### Data rows
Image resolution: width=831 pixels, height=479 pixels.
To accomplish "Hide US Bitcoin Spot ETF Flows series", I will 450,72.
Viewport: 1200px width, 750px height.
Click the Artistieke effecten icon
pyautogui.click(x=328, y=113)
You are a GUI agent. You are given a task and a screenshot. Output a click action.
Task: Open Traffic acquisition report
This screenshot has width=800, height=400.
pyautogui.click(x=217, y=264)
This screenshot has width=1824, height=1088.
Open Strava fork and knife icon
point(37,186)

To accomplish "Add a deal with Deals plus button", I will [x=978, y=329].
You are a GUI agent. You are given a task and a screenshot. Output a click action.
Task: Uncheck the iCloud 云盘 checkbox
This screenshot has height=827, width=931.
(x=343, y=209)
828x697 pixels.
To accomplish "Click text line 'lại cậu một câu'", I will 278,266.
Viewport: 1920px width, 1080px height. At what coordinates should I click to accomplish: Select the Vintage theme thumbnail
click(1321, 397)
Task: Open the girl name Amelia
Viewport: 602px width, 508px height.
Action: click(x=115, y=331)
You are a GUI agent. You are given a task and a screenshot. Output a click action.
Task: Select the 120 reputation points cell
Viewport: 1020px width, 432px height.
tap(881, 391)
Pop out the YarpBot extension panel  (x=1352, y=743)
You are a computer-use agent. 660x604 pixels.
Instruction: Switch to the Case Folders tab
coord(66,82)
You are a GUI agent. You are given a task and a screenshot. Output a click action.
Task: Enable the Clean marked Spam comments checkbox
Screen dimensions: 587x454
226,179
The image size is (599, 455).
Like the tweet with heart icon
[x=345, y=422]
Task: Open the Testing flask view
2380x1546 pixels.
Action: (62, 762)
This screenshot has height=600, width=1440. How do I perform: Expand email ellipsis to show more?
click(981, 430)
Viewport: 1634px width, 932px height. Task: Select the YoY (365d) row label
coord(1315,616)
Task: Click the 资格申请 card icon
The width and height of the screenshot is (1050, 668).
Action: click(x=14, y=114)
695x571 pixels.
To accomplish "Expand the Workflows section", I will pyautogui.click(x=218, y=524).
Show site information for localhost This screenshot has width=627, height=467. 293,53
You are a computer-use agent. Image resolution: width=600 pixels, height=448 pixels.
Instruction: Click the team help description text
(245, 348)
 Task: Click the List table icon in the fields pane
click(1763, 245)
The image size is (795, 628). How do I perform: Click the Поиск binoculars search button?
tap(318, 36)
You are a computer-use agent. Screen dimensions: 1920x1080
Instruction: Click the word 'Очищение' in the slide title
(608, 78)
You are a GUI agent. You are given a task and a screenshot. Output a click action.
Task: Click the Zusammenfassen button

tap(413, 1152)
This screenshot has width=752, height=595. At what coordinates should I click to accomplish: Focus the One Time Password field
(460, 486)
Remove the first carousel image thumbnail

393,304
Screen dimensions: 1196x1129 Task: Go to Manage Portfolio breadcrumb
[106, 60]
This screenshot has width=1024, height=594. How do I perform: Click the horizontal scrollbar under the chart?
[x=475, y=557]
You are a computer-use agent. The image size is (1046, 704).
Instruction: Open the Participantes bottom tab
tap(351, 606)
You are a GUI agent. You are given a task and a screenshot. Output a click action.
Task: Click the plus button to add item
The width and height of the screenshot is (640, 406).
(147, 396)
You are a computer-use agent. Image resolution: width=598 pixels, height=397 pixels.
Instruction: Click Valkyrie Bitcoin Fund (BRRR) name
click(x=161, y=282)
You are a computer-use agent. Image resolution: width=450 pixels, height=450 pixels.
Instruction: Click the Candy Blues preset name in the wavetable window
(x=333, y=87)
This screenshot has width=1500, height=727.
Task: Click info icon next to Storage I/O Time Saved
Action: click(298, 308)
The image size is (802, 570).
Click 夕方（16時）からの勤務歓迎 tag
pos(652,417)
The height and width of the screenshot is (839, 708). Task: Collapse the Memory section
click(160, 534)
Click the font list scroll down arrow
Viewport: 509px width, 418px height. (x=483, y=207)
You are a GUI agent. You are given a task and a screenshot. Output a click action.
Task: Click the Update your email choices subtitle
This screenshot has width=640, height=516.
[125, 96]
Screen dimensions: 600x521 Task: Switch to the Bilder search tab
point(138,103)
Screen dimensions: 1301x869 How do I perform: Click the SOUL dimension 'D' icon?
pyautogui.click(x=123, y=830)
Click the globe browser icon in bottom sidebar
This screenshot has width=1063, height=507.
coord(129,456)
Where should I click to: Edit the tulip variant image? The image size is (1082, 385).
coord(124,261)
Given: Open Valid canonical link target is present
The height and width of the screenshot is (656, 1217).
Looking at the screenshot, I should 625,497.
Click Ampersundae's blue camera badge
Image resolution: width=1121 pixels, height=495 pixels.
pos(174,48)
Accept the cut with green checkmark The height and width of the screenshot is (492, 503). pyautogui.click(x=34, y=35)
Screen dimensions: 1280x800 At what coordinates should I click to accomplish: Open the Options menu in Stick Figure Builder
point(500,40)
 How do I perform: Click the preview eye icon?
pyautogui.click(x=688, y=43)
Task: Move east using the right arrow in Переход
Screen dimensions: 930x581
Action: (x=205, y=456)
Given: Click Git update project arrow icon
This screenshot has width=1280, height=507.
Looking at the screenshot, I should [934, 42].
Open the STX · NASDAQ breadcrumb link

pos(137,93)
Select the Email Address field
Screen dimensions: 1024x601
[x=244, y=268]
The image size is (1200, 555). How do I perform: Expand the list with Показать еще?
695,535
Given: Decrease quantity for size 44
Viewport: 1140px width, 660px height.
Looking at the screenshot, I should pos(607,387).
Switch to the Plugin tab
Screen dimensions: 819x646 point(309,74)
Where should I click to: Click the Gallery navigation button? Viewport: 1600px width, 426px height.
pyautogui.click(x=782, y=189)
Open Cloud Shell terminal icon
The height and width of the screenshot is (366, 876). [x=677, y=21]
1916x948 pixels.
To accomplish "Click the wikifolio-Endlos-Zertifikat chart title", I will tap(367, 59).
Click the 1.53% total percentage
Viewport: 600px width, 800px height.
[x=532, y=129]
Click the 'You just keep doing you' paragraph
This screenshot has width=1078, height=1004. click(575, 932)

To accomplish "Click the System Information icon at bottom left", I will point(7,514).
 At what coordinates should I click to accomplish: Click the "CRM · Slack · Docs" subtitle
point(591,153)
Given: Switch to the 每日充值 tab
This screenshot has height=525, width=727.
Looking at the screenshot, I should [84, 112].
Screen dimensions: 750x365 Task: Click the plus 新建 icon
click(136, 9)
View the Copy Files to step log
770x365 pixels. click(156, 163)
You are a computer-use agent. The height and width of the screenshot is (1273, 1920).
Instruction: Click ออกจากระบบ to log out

### Short problem
Return the records verbatim, starting at the line containing "1916x948 pixels." and ending at the line containing "This screenshot has width=1078, height=1004.".

### Task response
1916x948 pixels.
To accomplish "Click the wikifolio-Endlos-Zertifikat chart title", I will tap(367, 59).
Click the 1.53% total percentage
Viewport: 600px width, 800px height.
[x=532, y=129]
Click the 'You just keep doing you' paragraph
This screenshot has width=1078, height=1004. click(575, 932)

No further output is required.